Мое беспокойство связано с тем, что совсем нелегко испытывать постоянную боль, сопровождаемую сильной слабостью. Полупаралич затрудняет мою речь, благо, здесь не с кем вести долгие беседы. Не успеваю немного прийти в себя, как опять нападает приступ сильнейшей рвоты. В эти моменты я особенно чувствую свою беспомощность и страх абсолютного одиночества. Один, как перст, на пару с альпийской вершиной, у которой – в отличие от меня – в запасе вечность.
Франц Овербек сделал мне бесценный подарок: прислал книгу Куно Фишера о Спинозе. Опять, как это у меня бывает, я внезапно, в полном потрясении, открываю великого философа, истинно моего предшественника.
С приближением осени здоровье мое снова резко ухудшается, и первого октября я возвращаюсь в Геную.
105
Этот город поражает меня скрытой, подобно пружине, стремительной жаждой захватить нелегко поддающиеся морские дали, мужеством генуэзцев, не боявшихся бескрайности мировых вод, проникающих с этими водами во все, словно прячущиеся от них, уголки земли, возникающие перед ними внезапно и покоряемые ими.
Именно, это безоглядное стремление в неизвестное, не задумывающееся о тылах, кажущееся основанным на безоглядности и мимолетности, на поверку, в результате, оказывается самым прочным завоеванием, хотя всегда казалось порочным оседлым соседям.
Меня поражает ощущение рывка, с одной стороны, и прочности зданий, построенных и украшенных на целые столетия, с другой, руками отважных и самовластных строителей и мореплавателей, учеников этих гор и уходящего за горизонт моря, прокладывающих, как штурма по карте, линию своей жизни. Это вырабатывает навык к власти и завоеванию сопротивляющихся пространств суши и вод.

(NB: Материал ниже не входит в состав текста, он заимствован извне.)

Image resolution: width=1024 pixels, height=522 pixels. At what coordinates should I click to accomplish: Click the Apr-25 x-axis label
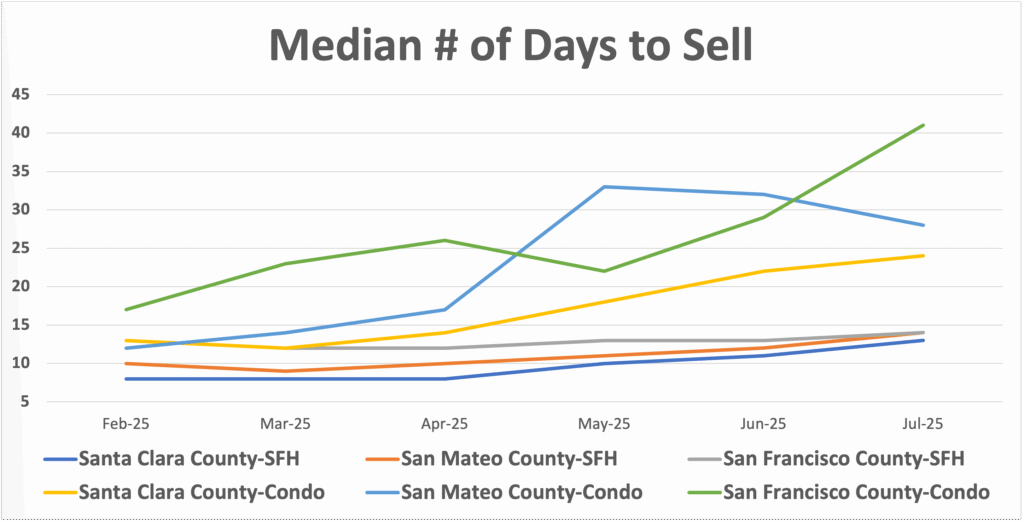(x=445, y=424)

Они не боялись уходить в моря надолго, были уверены в своем возвращении, ибо обязаны были Судьбой достроить свой дом и успеть укрепить водораздел личной бесконечности между собой и соседом.
Они стремились застроить эти скалы городом, выражающим ненасытную горячку обладания и добычи, как строили свои корабли.
И потому эти скопления зданий, обладающих особой архитектурой, кажутся скорее похожими на цепочку кораблей Гомера, которые начинаешь считать, и всегда на половине сбиваешься со счета.
Каждый генуэзец, кажется, с рождения знает вкус морских тайн и получает прививку вообще от закона, набивающего оскомину. Он всю жизнь примеривается – на что наложить в течение проживаемых лет свою руку, энергию своей души, не признающей ни за близью, ни за далью никаких границ для расширения своего личного мира, который, затем, на поверку, оказывается общим. Именно, этой великолепной хищностью к жизни и, в отличие от меня, умеющей ее реализовать, пленяет меня этот город, несмотря на холодную зиму, из-за чего я вынужден писать, натянув на ноги две пары носков и надев перчатки.
Истинным событием в эти дни явилось для меня прослушивание в театре оперы "Кармен" Жоржа Бизе на либретто по отличающейся высокими литературными достоинствами новеллы того же названия Проспера Мериме. Либретто выгодно отличается от литературного материала либретто опер Вагнера, написанных им самим. Я наслаждаюсь мавританскими мотивами музыки Бизе и настоящей земной трагедией героев оперы. И, все же, успеваю следить за реакцией зрителей, среди которых генуэзцы сразу же выделяются горячностью и всем тем, что меня в них поражает, точно так же, как и поразила меня средневековая архитектура, скульптуры, аркады, висячие сады знаменитой "Золотой" дороги, одной из улиц города.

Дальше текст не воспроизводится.